手动计算多元线性回归(OLS)的置信区间
Manually calculating the confidence interval of a multiple linear regression(OLS)
我想了解如何手动计算多元线性回归 (OLS) 的置信区间。我的问题是我不知道如何计算所有单个系数的标准误差。
对于只有一个自变量的回归,我遵循了以下教程:http://stattrek.com/regression/slope-confidence-interval.aspx。本教程提供以下公式:
事实证明,公式有效。但是,我没有完全理解这个公式。例如,为什么 (-2) 位于公式的顶部。为了验证正确性,我编写了以下已经显示标准错误的 r 代码:
x<-1:50
y<-c(x[1:48]+rnorm(48,0,5),rnorm(2,150,5))
QR <- rq(y~x, tau=0.5)
summary(QR, se='boot')
LM<-lm(y~x)
alligator = data.frame(
lnLength = c(3.78, 3.71, 3.73, 3.78),
lnWeight = c(4.43, 4.38, 4.42, 4.25)
)
alli.mod1 = lm(lnWeight ~ ., data = alligator)
newdata = data.frame(
lnLength = c(3.78, 3.71, 3.73, 3.78)
)
y_predicted = predict(alli.mod1, newdata, interval="predict")[,1]
length_mean = mean(alligator$lnLength)
> summary(alli.mod1)
Call:
lm(formula = lnWeight ~ ., data = alligator)
Residuals:
1 2 3 4
0.08526 -0.02368 0.03316 -0.09474
Coefficients:
Estimate Std. Error t value Pr(>|t|)
(Intercept) 7.5279 5.7561 1.308 0.321
lnLength -0.8421 1.5349 -0.549 0.638
Residual standard error: 0.09462 on 2 degrees of freedom
Multiple R-squared: 0.1308, Adjusted R-squared: -0.3038
F-statistic: 0.301 on 1 and 2 DF, p-value: 0.6383
然后我使用以下r代码手动计算了SE(根据上面的公式):
rss = (alligator$lnWeight[1] - y_predicted[1])^2 +
(alligator$lnWeight[2] - y_predicted[2])^2 +
(alligator$lnWeight[3] - y_predicted[3])^2 +
(alligator$lnWeight[4] - y_predicted[4])^2
a = sqrt(rss/(length(y_predicted)-2))
b = sqrt((alligator$lnLength[1] - length_mean)^2 +
(alligator$lnLength[2] - length_mean)^2 +
(alligator$lnLength[3] - length_mean)^2 +
(alligator$lnLength[4] - length_mean)^2)
a/b
1.534912
这导致了与 summary(alli.mod1) 的 SE 相同的值。所以,我想,当我尝试使用 2 个变量时,它可能会起作用。不幸的是,这导致了错误的答案。如下代码所示:
alligator = data.frame(
lnLength = c(3.78, 3.71, 3.73, 3.78),
lnColor = c(2.43, 2.59, 2.46, 2.22),
lnWeight = c(4.43, 4.38, 4.42, 4.25)
)
alli.mod1 = lm(lnWeight ~ ., data = alligator)
newdata = data.frame(
lnLength = c(3.78, 3.71, 3.73, 3.78),
lnColor = c(2.43, 2.59, 2.46, 2.22)
)
y_predicted = predict(alli.mod1, newdata, interval="predict")[,1]

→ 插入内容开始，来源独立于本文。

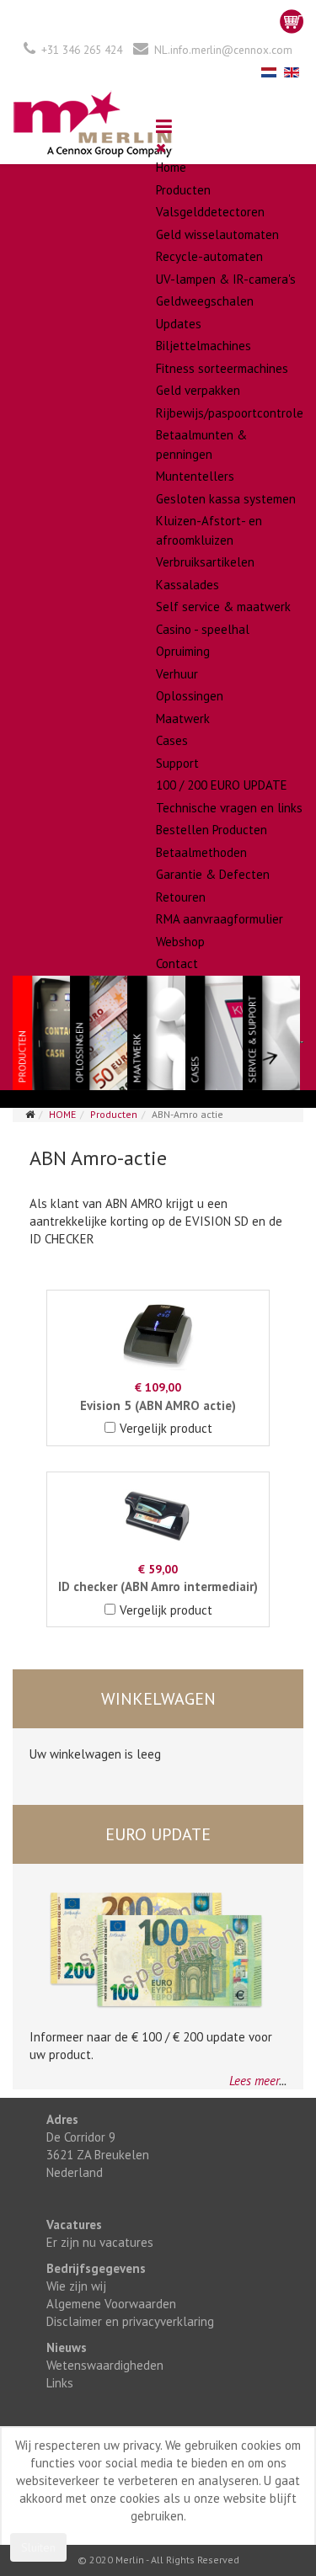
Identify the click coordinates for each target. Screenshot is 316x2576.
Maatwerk (183, 718)
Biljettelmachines (203, 346)
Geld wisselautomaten (217, 234)
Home (171, 167)
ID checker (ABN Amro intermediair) (158, 1586)
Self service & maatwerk (223, 607)
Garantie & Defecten (213, 874)
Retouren (181, 897)
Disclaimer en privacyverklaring (130, 2321)
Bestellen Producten (211, 830)
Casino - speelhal (202, 629)
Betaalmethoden (201, 852)
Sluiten (38, 2547)
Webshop (180, 942)
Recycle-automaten (209, 256)
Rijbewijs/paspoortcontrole (229, 413)
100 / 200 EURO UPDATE (221, 785)
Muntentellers (195, 476)
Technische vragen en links (229, 808)
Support (177, 763)
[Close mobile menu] (161, 148)
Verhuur (177, 674)
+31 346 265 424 (81, 49)
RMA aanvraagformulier (219, 919)
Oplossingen (189, 696)
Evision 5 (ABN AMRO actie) (158, 1405)
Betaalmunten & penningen (201, 444)
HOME (62, 1114)
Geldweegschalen (205, 301)
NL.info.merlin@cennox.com (223, 49)
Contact (177, 963)
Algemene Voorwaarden (111, 2304)
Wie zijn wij (76, 2286)
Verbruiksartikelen (205, 562)
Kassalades (187, 585)
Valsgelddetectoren (210, 212)
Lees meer (254, 2081)
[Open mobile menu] (164, 126)
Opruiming (183, 651)
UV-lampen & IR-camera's (226, 279)
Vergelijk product (166, 1428)
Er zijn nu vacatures (99, 2242)
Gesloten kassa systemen (226, 499)
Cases (172, 740)
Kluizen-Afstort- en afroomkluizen (209, 530)
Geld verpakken (198, 390)
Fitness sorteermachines (222, 368)
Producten (183, 190)
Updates (178, 324)
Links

length_mean = mean(alligator$lnLength)
color_mean = mean(alligator$lnColor)
rss = (alligator$lnWeight[1] - y_predicted[1])^2 +
(alligator$lnWeight[2] - y_predicted[2])^2 +
(alligator$lnWeight[3] - y_predicted[3])^2 +
(alligator$lnWeight[4] - y_predicted[4])^2
a = sqrt(rss/(length(y_predicted)-2))
b = sqrt((alligator$lnColor[1] - color_mean)^2 +
(alligator$lnColor[2] - color_mean)^2 +
(alligator$lnColor[3] - color_mean)^2 +
(alligator$lnColor[4] - color_mean)^2)
b1 = sqrt((alligator$lnLength[1] - length_mean)^2 +
(alligator$lnLength[2] - length_mean)^2 +
(alligator$lnLength[3] - length_mean)^2 +
(alligator$lnLength[4] - length_mean)^2)
> summary(alli.mod1)
Call:
lm(formula = lnWeight ~ ., data = alligator)
Residuals:
1 2 3 4
0.006725 -0.041534 0.058147 -0.023338
Coefficients:
Estimate Std. Error t value Pr(>|t|)
(Intercept) -3.5746 8.8650 -0.403 0.756
lnLength 1.6569 2.1006 0.789 0.575
lnColor 0.7140 0.4877 1.464 0.381
Residual standard error: 0.07547 on 1 degrees of freedom
Multiple R-squared: 0.7235, Adjusted R-squared: 0.1705
F-statistic: 1.308 on 2 and 1 DF, p-value: 0.5258
> a/b
1
0.2009918
> a/b1
1
0.8657274
有没有我可以遵循的通用方法来计算标准误差?
我建议阅读一些关于 OLS 的一般性阅读材料,包括多元回归。有几个免费的信息来源;一个起点可能是来自麻省理工学院开放课件的 Penn State's STAT 501 website. You can find a derivation of the formula for OLS β standard errors on slides 8 and 9 of these slides。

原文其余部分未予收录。